But they wouldn't all immediately lose their status. Instead, the process of expirations will continue for more than two years if Congress fails to act within six months, as President Trump has demanded.
Trump announced that his administration would grant no new applications for DACA if they were received after September 5 and would let existing two-year permits expire. But the administration is also allowing anyone whose permits expire in the next six months a brief window to renew, a move designed to give Congress time to act before any DACA status is actually lost.
So what would a DACA phase-out look like for the hundreds of thousands of people enrolled if lawmakers don't meet their deadline?

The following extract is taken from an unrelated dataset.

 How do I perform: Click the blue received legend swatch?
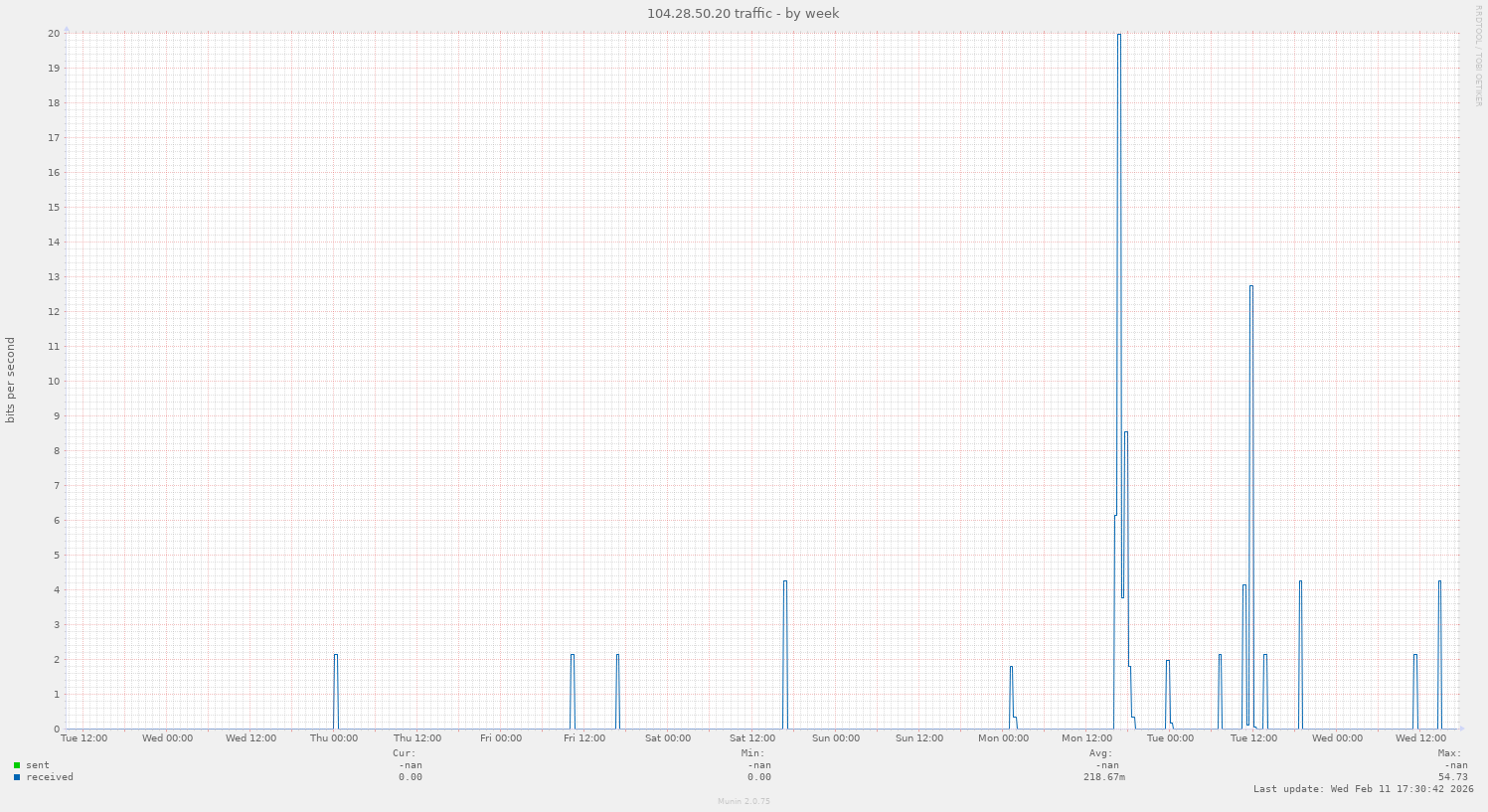point(17,777)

As many as 983 undocumented people previously covered under DACA would lose their protected status every day -- nearly 30,000 people a month, on average, for the two years following the six-month delay in the termination of the program, according to a CNN analysis of Department of Homeland Security data.

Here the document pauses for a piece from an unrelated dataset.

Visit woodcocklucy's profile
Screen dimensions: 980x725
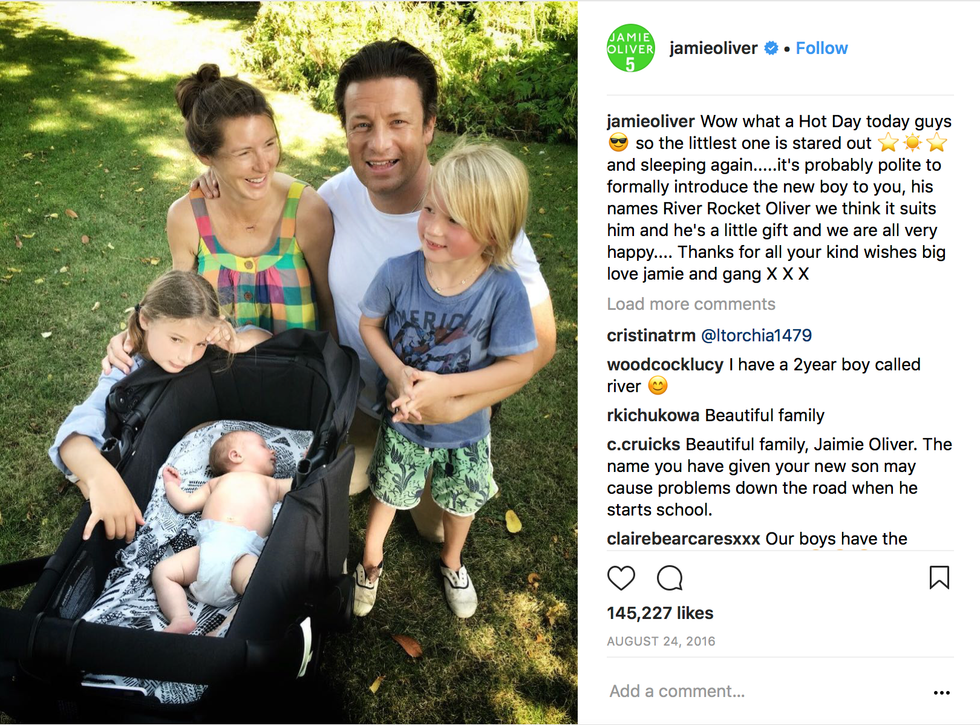pyautogui.click(x=665, y=364)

Here's a look at how recipients of the program are likely to lose to their participation in the program, according to new numbers from the Department of Homeland Security.

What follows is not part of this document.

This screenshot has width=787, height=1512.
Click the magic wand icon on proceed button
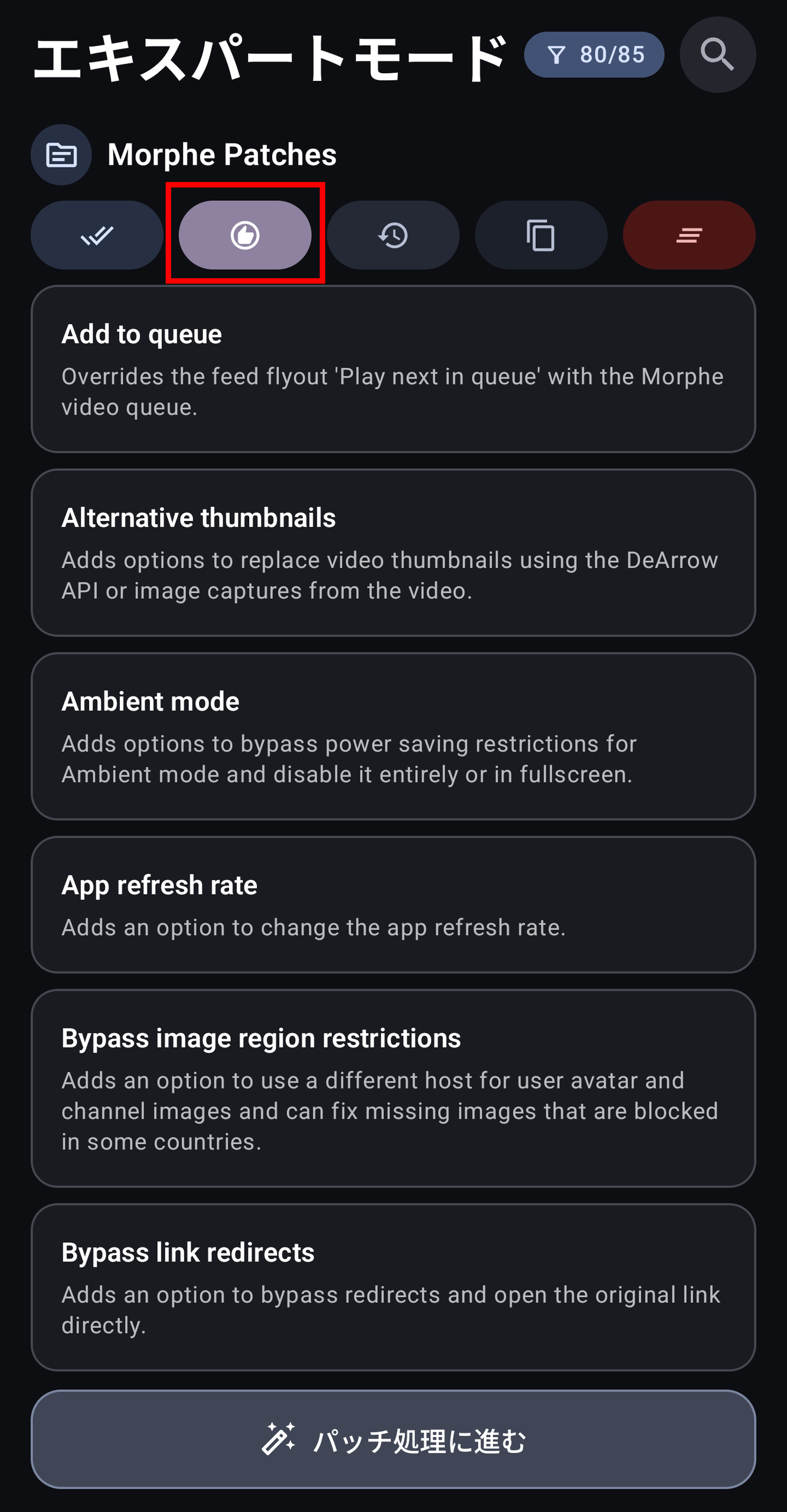tap(278, 1439)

About 690,000 young adults are currently protected under the DACA program and more than 34,000 have already submitted their first-time applications to be processed.
During the six-month delay period, about 154,000 individuals' statuses are slated to expire; they have only until October 5 to renew their applications for another two years. Only 308 of the remaining protectees have already filed renewals, and their renewals will be the only ones considered for people with expirations beyond March 5.
Trump's move to end the 5-year-old Obama administration program comes after 10 states threatened legal action that could jeopardize the program. While Trump campaigned on immediately ending what he called an "amnesty," his administration continued to issue new permits as he spoke of his sympathy for the population covered under the program.
White House press secretary Sarah Huckabee Sanders said Trump "wrestled" with the decision, and the six-month window was designed to spur Congress to make the program permanent after years of Republican complaints that it was created only under executive authority.
Congressional leaders on both sides of the aisle have joined the call for legislation protecting the DACA recipients, who were brought to the United States as children and many of whom have grown up here and have never known another home than the US.
"Congress, get ready to do your job," Trump tweeted just hours before the decision was unveiled.